"Mind Hacks: Tips & Tricks for Using Your Brain"
by Tom Stafford and Matt Webb
Reading history and reviews
Finished in 2008How long did it take to read this book? I remember starting it back towards the end of June, and finally finishing it mid-September. That's not to say that it's a bad book, or even particularly long - I'd been on a few trips where I'd decided that it was just a bit too large to take with me, and as a result several weeks went by when I didn't read a word.
I'm not sure how I would describe this book really - it's superficially a bit like one of O'Reilly's computing "cookbooks", at least in its format. It consists of about a hundred "hacks" which essentially each describe a particular neurological or psychological effect, explaining how it manifests itself, various experiments that have been performed to investigate it (including some you can try at home) and possible explanations as to how the effect might have arisen based on the research.
In spite of the title, the hacks in this case are not so much things that you can do to your brain but are more likely to be tricks employed by the brain to shortcut time-consuming processing, for example by always assuming that a light falls from above, or by making you react instinctively when something "looms" in your vision. There's also a lot of interesting stuff in here that basically goes back to our primitive roots as animals trying to survive in a hostile world, for example we appear to have an instinct to assume that animate entities are behind events. This is probably useful in an environment where noises in the forest might be some predator coming after you, but it might also explain our readiness (as a species) to believe in supernatural forces or even gods.

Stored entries
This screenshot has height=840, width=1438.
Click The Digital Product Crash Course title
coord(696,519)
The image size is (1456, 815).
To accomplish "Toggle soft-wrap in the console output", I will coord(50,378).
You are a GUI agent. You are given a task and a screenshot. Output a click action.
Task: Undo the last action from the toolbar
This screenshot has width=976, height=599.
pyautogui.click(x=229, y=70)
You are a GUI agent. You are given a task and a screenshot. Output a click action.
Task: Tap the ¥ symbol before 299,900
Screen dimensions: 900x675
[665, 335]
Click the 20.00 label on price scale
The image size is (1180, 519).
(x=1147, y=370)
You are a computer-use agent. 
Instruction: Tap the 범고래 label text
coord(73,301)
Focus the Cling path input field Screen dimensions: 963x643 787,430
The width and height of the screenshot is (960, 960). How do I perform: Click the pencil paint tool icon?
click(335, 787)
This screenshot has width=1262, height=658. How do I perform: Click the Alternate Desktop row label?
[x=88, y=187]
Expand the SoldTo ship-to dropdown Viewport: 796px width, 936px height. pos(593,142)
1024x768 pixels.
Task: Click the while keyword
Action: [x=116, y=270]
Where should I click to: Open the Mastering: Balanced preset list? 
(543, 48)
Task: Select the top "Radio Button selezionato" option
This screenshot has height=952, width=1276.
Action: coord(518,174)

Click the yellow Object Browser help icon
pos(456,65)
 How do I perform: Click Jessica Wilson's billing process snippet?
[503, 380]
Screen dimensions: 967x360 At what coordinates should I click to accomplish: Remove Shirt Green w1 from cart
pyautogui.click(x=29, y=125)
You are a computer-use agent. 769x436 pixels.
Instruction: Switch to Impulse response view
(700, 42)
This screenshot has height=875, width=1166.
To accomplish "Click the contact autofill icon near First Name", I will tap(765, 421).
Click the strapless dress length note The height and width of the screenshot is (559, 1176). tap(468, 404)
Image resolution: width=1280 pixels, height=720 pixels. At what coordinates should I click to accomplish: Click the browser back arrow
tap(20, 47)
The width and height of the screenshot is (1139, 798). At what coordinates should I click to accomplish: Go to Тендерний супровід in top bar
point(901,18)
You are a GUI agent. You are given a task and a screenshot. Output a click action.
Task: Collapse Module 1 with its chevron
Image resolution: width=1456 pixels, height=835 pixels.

Instructions:
1 – About how many hacks does the Mind Hacks book contain, according to the review?
2 – Continue the Mind Hacks review from its last sentence.
None of the items are needed here.

Results in order:
1 – About a hundred.

2 –
So it's a book filled with a lot of fascinating information, and it felt quite far reaching in it's coverage of lots of different aspects of the brain and the mind. At the same time personally I also found all that detail a little bit overwhelming, and in the end I think that's why I remember a number of individual hacks rather than having a coherent picture of how all these things actually stack up as a whole. Still I'm fascinated by how many things I've heard or read about since finishing this book which remind me of something that I've read, including most recently an experiment investigating out-of-body experiences reported by cardiac arrest victims at various hospitals in the UK (something that is also mentioned in this book). So I can very easily imagine returning to this again sometime in the future.